I play pickle ball with a dear friend who can put a wicked spin on the ball. Whenever I am playing on the opposite side of the net, and find myself swinging at the wind because the ball has taken a nasty bounce, I sometimes jokingly ask her, “How do you sleep at night?”

I find myself asking the same question of me after reading what Jotham said to the Jews in Judges 9. In a sense he told them, if they had acted honorably, if they had done the right thing, then he wished them joy. If they had not acted in good faith, Jotham called for fiery destruction of them.

I’ve had nights when I would lay awake, filled with regret or shame or guilt. I know what it’s like to feel the fiery hand of God’s anger at 2 AM. There were times I couldn’t – or didn’t want to pray, and I continued to toss and turn throughout those long nights.

But there were also nights when I confessed my sin, truly repented, and experienced the joy of the Lord – and a good night’s sleep.

We’ve all probably marveled at how infants can fall asleep so easily, and stay asleep so soundly. They have nothing to regret or feel guilty about.

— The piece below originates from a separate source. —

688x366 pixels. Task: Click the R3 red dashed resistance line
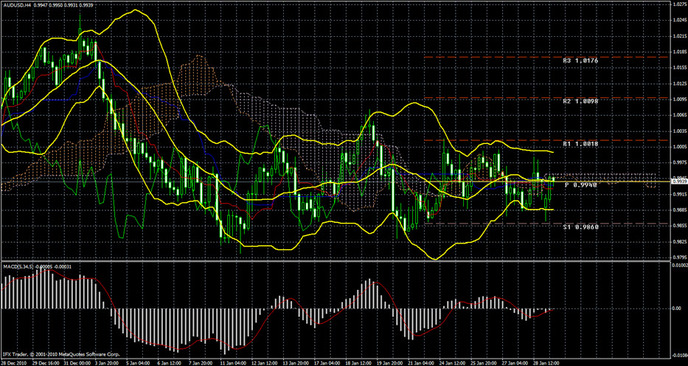click(546, 57)
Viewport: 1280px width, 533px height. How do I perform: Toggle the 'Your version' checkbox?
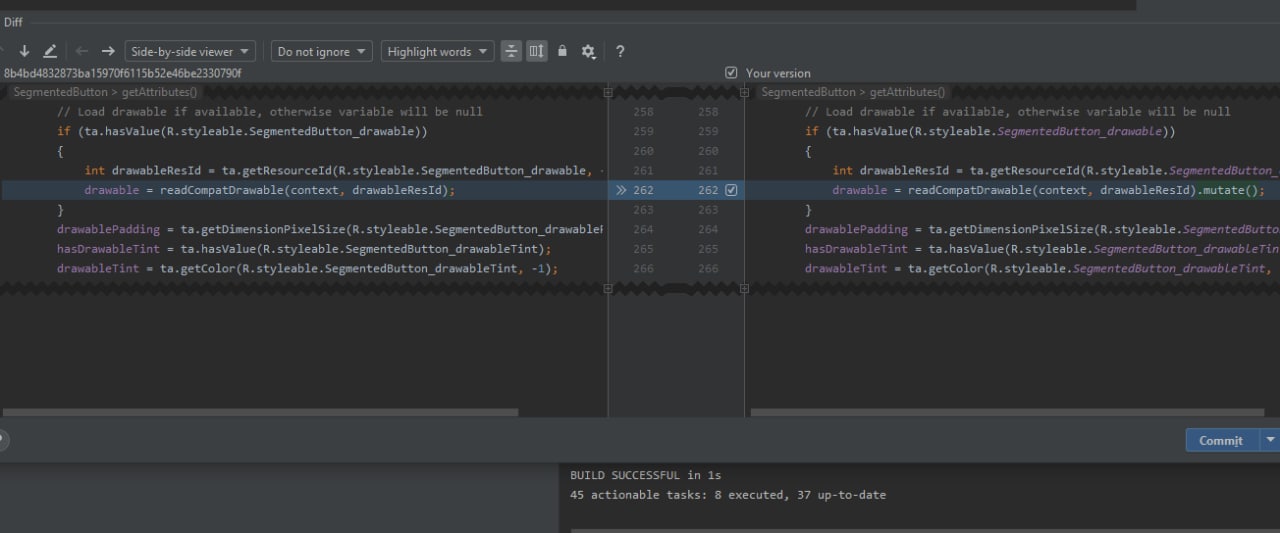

The sleep of a baby is generally peaceful and sweet, especially when that infant falls asleep in your arms, right?

I feel God asking me how honorably I’ve conducted myself in light of His holiness. Have my actions, thoughts, and words pleased or angered Him? Some days, I have to confess, it’s a wonder I am able to sleep at all.

As I go through my day today, I pray that I will act honorably toward God, that I will bring Him joy by my obedience. If I do, I’ll have no regrets. If I do, I just might crawl into bed tonight and into His arms, and sleep like a baby.